It’s fairly common to want to table the data you’ve found in a search in Splunk – heck, if you’re not prettying the data up somewhy, why are you bothering with the tool?
But I digress.
There are two (at least) ways of making a table – you can use the |table <field(s)>
syntax, or you can use |stats <some function> <field(s)>
approach.
Interestingly, in my testing in both test and production environments, using the |stats...
approach is consistently 10-15% faster than the |table...
option.
Why? I don’t know. He’s on third.
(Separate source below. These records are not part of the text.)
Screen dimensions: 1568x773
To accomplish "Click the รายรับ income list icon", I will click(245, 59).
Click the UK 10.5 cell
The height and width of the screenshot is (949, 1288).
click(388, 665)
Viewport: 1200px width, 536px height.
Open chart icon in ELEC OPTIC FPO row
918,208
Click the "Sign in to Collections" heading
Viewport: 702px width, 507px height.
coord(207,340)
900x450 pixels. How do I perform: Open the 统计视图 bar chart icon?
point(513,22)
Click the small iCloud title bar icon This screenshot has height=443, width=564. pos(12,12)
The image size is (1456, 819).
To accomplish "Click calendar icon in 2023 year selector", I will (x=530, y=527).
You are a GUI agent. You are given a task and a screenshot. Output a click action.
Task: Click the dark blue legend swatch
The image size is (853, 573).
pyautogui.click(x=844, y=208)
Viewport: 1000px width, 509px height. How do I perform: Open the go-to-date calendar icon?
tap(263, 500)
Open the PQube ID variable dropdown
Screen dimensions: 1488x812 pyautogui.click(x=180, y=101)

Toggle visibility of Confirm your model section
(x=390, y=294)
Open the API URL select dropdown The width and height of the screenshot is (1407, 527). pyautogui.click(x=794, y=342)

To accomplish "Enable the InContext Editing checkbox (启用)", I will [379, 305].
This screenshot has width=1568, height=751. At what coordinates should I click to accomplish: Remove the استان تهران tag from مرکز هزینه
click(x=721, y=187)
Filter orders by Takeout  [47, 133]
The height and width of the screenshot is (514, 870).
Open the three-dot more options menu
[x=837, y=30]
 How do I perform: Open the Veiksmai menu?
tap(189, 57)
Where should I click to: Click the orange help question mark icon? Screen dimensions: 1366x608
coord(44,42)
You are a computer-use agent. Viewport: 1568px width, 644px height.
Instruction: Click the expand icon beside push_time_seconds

And I don’t give a darn!
This is another case of technical intricacies mattering … but I don’t know what is going on under the hood that makes the apparently-more-complex option run faster than the apparently-simler option.
Maybe someday someone in Splunk engineering will be able to enlighten me to that.
This reminds me a bit of an optimization I was able to help a friend with upwards of 12 years ago – they had queries running in MySQL that were taking forever to complete (and by “forever”, I mean they were running sometimes 4-5 times a long as the interval between running them (they ran every 5 mintues, but could take 20+ minutes to finish!)).
What I found, at least back in the dark days of MySQL 3.x was that using IN(...)
was loads faster than using OR
statements.
So a query that had a clause WHERE name IN("bob","sarah","mike","terry","sue") would run anywhere from 20-90% quicker than the logically-equivalent
WHERE name="bob" OR name="sarah" OR name="mike" OR name="terry" OR name="sue"
(given a large enough dataset overwhich it was running … on small [enough] tables (say up to a couplefew thousand records), the OR
version would run equally, or occasionally faster).
In their case, by switching to the IN(...)
form, queries went from taking 20+ minutes to finishing in ~20 seconds
!
Bonus tidbit:
It is well-known in Splunkland that using dedup
is an “expensive” operation. Want a clever way around it (that is much faster)? Instead of doing something like index=myndx | fields ip host | dedup host
, run index=myndx | fields ip host | stats count by host | fields -count
. The |stats .. |fields -count
trick seems to run anywhere from 15-30% faster than dedup
.